> **REQUEST**: List every person named in the email thread about 64-bit division below.

> **READING PASSAGE**:
+CC Claudiu: ARC gcc expert (please scroll to botom)

On Friday 30 October 2015 06:56 AM, Nicolas Pitre wrote:
> On Wed, 28 Oct 2015, Nicolas Pitre wrote:
>
>> On Thu, 29 Oct 2015, Alexey Brodkin wrote:
>>
>>> Fortunately we already have much better __div64_32() for 32-bit ARM.
>>> There in case of division by constant preprocessor calculates so-called
>>> "magic number" which is later used in multiplications instead of divisions.
>> It's not magic, it is science.  :-)
>>
>>> It's really nice and very optimal but obviously works only for ARM
>>> because ARM assembly is involved.
>>>
>>> Now why don't we extend the same approach to all other 32-bit arches
>>> with multiplication part implemented in pure C. With good compiler
>>> resulting assembly will be quite close to manually written assembly.
> Well... not as close at least on ARM.  Maybe 2x to 3x more costly than 
> the one with assembly.  Still better than 100x or so without this 
> optimization.
>
>>> But there's at least 1 problem which I don't know how to solve.
>>> Preprocessor magic only happens if __div64_32() is inlined (that's
>>> obvious - preprocessor has to know if divider is constant or not).
>>>
>>> But __div64_32() is already marked as weak function (which in its turn
>>> is required to allow some architectures to provide its own optimal
>>> implementations). I.e. addition of "inline" for __div64_32() is not an
>>> option.
>> You can't inline __div64_32().  It should remain as is and used only for 
>> the slow path.
>>
>> For the constant based optimization to work, you need to modify do_div() 
>> in include/asm-generic/div64.h directly.
> OK... I was intrigued, so I adapted my ARM code to the generic case, 
> including the overflow avoidance optimizations.  Please have look and 
> tell me how this works for you.
>
> If this patch is accepted upstream, then it could be possible to 
> abstract only the actual multiplication part with some architecture 
> specific assembly.

> **DATA SEGMENT**:
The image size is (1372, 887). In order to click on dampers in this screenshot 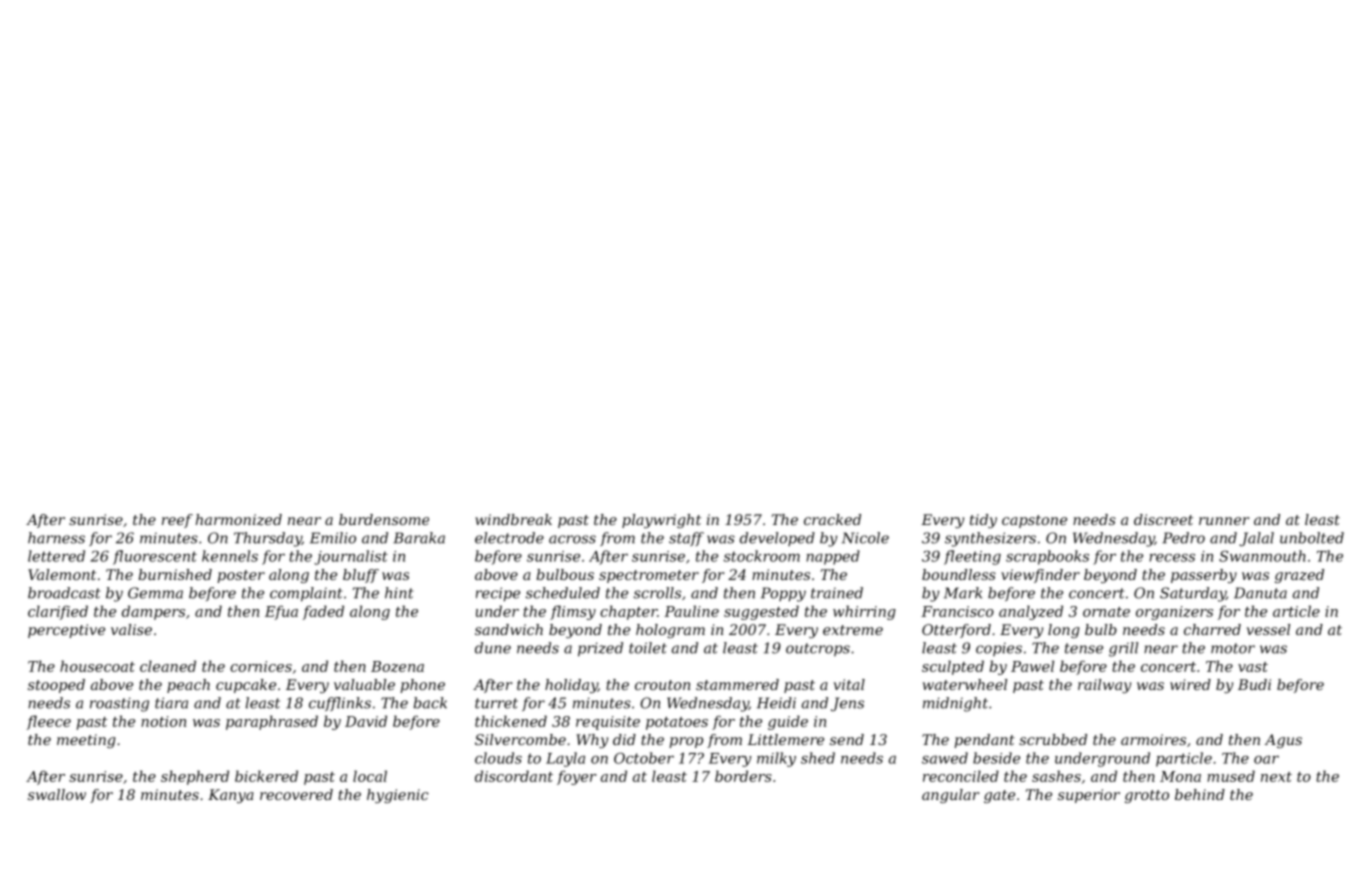, I will do `click(153, 612)`.
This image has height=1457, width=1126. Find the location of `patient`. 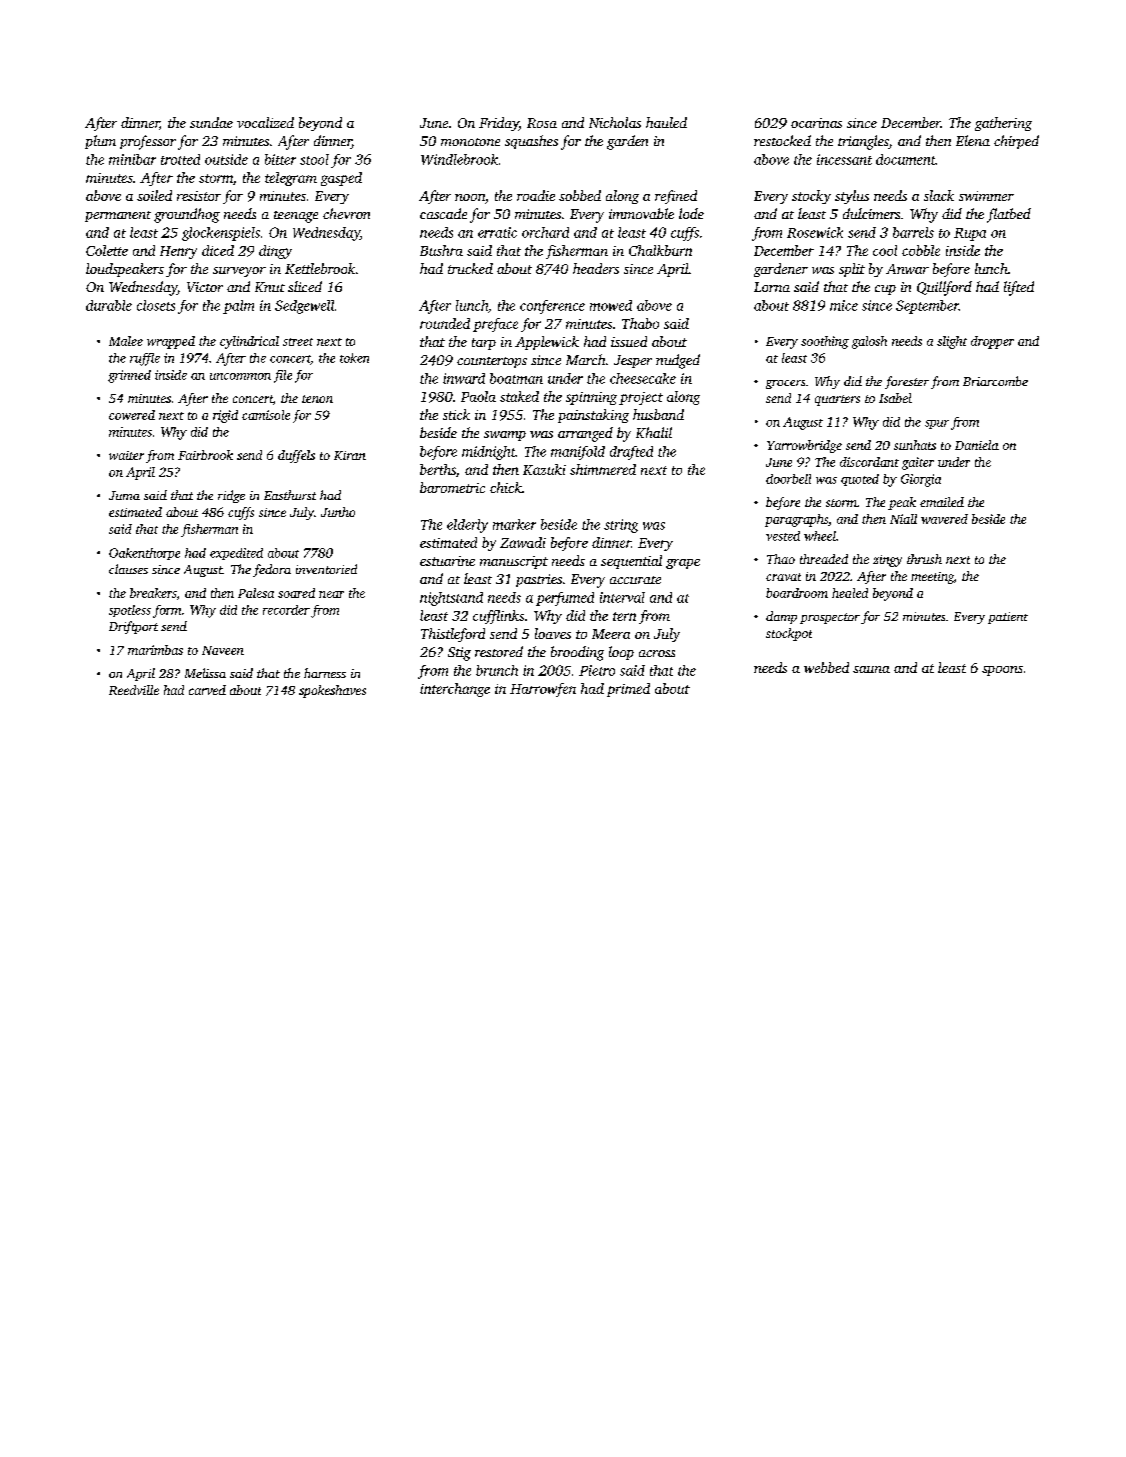

patient is located at coordinates (1008, 618).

> **RESULT FOR THIS TASK**: Claudiu, Nicolas Pitre, Alexey Brodkin